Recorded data
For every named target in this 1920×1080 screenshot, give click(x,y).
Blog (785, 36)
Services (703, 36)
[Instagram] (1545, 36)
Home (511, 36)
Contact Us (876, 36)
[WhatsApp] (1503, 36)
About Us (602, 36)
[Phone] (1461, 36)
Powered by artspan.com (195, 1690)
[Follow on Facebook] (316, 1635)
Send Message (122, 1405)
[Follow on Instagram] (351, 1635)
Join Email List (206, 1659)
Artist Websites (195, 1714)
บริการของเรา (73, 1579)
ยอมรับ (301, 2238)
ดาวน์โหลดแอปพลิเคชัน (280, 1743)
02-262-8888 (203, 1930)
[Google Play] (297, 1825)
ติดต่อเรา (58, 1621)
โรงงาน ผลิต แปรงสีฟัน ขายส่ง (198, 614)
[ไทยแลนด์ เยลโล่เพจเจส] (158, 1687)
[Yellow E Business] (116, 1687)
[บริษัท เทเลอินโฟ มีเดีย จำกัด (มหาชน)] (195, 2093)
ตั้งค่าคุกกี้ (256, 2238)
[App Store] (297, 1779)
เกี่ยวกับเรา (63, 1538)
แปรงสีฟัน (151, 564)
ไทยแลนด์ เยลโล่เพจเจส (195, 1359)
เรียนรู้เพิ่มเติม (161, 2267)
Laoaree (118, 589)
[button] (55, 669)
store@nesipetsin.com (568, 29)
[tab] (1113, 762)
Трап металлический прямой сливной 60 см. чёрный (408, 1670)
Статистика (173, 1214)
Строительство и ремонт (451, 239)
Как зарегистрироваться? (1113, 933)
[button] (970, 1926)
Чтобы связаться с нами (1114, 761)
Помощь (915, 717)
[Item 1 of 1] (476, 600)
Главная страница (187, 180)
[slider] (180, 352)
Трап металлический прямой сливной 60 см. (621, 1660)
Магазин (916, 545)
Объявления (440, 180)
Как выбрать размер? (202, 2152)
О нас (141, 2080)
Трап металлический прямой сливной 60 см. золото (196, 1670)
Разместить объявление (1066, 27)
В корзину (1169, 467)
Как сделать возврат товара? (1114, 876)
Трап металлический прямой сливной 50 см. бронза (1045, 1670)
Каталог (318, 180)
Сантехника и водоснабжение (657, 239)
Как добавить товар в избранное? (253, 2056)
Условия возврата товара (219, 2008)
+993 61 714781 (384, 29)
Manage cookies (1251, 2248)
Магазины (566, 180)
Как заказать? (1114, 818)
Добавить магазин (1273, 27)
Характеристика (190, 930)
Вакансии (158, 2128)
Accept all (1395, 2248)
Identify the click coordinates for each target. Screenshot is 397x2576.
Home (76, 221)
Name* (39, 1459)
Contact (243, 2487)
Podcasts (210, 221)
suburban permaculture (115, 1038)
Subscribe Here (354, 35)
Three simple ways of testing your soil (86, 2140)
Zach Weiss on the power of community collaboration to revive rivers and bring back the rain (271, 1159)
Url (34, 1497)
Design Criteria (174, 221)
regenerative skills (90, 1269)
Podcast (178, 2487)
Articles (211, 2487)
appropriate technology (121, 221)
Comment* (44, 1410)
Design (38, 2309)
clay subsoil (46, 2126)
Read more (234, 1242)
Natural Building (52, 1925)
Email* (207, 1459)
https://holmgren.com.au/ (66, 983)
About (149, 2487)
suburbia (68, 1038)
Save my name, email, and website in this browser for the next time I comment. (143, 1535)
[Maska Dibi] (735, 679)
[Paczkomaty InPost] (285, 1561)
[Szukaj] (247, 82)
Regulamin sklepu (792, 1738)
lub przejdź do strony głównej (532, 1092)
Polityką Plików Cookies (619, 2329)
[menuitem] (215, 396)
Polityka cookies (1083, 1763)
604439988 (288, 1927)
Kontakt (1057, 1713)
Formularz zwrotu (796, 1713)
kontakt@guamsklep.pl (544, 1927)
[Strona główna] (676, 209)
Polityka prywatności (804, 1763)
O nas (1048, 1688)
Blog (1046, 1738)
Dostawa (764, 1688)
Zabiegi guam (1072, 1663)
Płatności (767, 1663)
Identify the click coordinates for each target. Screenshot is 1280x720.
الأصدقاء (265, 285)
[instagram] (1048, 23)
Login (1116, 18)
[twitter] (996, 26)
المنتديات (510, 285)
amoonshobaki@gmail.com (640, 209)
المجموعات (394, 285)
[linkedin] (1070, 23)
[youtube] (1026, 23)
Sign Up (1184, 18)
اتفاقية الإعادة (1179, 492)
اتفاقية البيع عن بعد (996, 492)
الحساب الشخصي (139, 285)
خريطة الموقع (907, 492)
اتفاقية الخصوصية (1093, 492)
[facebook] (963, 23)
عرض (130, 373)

**Aim of the exercise:**
Pull out the lines above in which the word "Follow" appears.

**Answer to the problem:**
[Follow on Facebook] (316, 1635)
[Follow on Instagram] (351, 1635)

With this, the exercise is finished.